L'écrivain franco-algérien, Boualem Sansal, a récemment exprimé sa volonté de quitter la France, se déclarant « fini » avec l'Hexagone. Dans une interview accordée à TF1 depuis Bruxelles, il a affirmé : « Il me reste quelques mois à tirer dans ce pays et je me tire. » Sansal est actuellement en route pour l'Académie royale de langue et de littérature françaises de Belgique, un événement marquant dans sa carrière.
À l'origine de nombreuses tensions, Sansal a été emprisonné en Algérie pendant un an en raison de ses opinions critiques sur son pays d'origine. Libéré en novembre 2025 grâce à une grâce présidentielle, il a affirmé à l'Agence France-Presse (AFP) son mécontentement envers la vie à Paris : « Je déteste Paris, je ne pense pas que je vais rester en France. » Actuellement, il suit un traitement médical pour plusieurs maladies graves.

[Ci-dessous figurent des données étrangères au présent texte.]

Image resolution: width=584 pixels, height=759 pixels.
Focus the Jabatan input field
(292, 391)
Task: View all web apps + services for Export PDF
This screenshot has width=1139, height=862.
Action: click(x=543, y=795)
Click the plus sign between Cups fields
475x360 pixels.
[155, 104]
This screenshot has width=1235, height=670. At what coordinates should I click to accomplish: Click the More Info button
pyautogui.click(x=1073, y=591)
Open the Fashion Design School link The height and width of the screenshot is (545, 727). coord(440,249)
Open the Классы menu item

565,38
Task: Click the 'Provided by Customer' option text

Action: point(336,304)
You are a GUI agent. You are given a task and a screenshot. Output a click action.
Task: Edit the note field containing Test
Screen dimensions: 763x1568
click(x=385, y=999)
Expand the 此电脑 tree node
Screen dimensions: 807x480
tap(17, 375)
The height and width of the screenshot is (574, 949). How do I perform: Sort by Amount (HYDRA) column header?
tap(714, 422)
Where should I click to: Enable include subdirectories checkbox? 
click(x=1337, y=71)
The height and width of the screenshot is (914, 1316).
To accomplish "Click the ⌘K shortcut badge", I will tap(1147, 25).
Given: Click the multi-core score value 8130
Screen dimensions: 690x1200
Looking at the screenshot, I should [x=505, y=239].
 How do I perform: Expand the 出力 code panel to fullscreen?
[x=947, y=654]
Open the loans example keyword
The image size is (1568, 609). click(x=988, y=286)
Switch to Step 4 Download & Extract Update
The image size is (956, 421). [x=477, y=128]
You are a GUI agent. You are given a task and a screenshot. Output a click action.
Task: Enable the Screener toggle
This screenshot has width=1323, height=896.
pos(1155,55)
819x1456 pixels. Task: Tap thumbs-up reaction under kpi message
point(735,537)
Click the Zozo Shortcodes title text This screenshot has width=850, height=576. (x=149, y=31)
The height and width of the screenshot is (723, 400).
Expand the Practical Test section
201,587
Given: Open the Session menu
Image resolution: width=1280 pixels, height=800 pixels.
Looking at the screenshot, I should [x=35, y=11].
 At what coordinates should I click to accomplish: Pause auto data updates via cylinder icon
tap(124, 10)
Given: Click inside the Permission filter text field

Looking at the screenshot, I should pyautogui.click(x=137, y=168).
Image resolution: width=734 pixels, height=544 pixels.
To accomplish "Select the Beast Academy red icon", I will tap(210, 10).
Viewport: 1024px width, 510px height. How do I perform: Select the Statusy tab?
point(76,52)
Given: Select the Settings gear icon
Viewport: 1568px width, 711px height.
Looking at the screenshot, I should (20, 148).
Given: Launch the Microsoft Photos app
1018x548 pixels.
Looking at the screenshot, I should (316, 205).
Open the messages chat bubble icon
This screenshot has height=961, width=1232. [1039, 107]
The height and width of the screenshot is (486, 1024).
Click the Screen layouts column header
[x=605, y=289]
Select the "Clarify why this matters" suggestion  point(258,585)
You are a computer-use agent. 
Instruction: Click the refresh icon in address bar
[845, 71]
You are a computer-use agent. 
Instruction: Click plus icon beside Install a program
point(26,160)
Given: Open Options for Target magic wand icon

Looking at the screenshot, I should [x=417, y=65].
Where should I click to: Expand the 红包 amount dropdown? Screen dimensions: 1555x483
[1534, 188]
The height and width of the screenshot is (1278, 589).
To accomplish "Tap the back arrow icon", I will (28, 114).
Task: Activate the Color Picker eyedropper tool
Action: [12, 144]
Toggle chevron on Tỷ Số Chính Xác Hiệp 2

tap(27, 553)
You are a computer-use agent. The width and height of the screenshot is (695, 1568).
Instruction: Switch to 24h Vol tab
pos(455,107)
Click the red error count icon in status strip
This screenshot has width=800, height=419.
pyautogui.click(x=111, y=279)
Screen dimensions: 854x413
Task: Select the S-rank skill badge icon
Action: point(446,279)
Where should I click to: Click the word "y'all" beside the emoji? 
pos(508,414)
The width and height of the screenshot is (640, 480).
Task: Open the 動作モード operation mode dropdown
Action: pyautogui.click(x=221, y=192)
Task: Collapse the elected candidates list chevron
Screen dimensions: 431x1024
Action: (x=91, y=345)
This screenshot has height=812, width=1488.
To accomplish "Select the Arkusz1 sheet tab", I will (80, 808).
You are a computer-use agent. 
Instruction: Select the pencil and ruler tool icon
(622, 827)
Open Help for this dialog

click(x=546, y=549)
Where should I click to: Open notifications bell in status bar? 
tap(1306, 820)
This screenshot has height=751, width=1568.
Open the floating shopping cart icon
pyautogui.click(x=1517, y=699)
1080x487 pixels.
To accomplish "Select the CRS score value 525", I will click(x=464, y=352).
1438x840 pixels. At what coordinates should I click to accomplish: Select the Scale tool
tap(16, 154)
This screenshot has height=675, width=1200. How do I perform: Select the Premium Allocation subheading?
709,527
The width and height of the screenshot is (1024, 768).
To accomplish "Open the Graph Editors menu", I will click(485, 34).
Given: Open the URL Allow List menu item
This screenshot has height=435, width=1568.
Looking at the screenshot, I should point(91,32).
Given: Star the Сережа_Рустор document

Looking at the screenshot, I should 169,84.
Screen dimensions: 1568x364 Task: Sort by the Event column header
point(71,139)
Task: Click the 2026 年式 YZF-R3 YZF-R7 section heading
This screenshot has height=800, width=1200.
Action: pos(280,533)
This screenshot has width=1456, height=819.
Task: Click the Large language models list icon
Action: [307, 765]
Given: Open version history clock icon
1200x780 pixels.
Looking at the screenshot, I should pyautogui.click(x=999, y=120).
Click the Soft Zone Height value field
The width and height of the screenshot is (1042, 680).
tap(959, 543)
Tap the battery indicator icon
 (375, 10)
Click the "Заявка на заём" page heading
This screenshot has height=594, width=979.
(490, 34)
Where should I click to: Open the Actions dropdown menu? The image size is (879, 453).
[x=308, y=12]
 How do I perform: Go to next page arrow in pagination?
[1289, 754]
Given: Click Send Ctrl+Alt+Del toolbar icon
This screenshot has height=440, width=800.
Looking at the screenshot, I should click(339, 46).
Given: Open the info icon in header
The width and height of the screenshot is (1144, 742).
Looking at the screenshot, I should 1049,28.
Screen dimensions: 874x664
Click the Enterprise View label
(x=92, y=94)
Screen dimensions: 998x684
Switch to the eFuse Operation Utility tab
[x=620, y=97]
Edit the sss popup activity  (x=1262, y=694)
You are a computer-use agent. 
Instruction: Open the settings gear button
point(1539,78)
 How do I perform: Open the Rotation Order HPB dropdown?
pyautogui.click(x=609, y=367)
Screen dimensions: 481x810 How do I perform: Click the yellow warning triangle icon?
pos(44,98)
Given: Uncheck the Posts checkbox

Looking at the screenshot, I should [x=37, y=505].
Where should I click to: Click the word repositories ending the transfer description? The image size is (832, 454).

Le 2 juin marquera la sortie de son livre, « La Légende », dans lequel il aborde son expérience carcérale. Malgré cette occasion, il semble déterminé à quitter le pays, déclarant : « C'est pas possible. Je ne vais pas maintenant me battre avec des Don Quichotte contre les moulins. » Il a laissé entendre qu'il envisageait un avenir en Belgique.
Polémique dans le monde de l'édition
Son départ imminent coïncide avec un bouleversement dans le milieu de l'édition parisien, où il a récemment changé d'éditeur, passant de Gallimard à Grasset, une maison d'édition contrôlée par le milliardaire Vincent Bolloré. Ce changement a provoqué des discussions animées parmi les auteurs, beaucoup voyant cela comme une capitulation face aux intérêts politiques de Bolloré. Dans ce contexte tendu, plusieurs auteurs de renom ont quitté Grasset en signe de protestation.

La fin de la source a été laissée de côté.